Collected data
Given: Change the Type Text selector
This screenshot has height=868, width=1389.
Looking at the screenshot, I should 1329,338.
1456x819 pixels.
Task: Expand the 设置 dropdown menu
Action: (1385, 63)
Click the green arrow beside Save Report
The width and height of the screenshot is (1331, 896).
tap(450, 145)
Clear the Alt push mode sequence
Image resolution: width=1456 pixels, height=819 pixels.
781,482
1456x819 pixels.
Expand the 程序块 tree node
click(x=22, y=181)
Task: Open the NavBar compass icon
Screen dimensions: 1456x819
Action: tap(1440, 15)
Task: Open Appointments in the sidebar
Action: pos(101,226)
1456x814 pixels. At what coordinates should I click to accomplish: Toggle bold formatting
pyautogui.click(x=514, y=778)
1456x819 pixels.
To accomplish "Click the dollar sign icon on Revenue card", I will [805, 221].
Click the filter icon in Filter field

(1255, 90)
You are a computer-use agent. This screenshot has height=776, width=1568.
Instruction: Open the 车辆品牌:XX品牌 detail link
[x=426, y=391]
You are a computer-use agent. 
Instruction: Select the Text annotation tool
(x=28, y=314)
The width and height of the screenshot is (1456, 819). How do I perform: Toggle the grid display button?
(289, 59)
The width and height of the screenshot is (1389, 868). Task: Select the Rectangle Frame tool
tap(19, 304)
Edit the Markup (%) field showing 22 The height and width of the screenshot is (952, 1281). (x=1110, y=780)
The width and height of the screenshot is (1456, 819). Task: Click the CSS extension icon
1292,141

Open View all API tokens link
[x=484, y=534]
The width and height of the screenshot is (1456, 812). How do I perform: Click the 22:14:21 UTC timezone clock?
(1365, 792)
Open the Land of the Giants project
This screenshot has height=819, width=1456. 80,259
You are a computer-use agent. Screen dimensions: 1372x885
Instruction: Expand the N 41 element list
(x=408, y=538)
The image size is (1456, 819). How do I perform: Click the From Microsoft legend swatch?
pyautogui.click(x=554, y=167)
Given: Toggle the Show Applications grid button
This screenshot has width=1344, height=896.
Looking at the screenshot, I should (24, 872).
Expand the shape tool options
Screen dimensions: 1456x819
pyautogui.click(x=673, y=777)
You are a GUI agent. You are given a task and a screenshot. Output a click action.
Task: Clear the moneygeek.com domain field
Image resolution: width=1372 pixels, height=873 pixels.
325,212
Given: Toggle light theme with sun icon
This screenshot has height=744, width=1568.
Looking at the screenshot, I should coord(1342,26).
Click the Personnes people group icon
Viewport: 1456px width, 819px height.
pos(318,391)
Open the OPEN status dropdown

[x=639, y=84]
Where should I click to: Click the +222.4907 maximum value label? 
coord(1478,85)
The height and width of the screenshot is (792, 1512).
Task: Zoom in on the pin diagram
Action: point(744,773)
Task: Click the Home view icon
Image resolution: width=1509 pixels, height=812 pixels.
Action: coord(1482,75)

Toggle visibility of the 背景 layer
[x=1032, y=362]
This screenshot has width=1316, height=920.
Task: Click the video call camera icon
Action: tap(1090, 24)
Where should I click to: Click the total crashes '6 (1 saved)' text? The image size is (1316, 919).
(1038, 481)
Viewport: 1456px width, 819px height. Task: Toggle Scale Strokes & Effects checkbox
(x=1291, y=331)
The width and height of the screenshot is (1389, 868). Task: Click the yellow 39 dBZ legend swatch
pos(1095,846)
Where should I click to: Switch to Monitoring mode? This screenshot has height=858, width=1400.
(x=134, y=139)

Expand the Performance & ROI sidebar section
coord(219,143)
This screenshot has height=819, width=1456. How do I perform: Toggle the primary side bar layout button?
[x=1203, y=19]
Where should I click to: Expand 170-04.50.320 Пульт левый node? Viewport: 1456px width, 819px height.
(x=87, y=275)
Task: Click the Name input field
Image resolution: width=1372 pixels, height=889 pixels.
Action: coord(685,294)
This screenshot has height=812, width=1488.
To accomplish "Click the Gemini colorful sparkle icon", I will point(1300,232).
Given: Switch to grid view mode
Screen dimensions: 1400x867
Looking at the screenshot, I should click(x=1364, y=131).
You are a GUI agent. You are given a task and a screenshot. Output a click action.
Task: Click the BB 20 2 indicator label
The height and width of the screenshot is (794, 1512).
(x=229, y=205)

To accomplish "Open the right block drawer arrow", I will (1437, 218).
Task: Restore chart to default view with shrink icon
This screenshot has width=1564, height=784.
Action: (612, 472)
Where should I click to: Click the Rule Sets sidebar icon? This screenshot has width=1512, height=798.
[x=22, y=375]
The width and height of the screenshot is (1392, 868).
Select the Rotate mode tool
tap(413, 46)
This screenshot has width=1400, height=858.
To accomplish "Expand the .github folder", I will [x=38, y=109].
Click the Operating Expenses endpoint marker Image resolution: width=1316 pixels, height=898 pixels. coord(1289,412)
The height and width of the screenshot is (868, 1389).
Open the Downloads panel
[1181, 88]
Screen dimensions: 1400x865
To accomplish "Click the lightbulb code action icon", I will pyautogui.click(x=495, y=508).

## WORK REQUIRED
Answer with one number, namely how many lines in the records contain the string "computer".

## EXPECTED ANSWER
3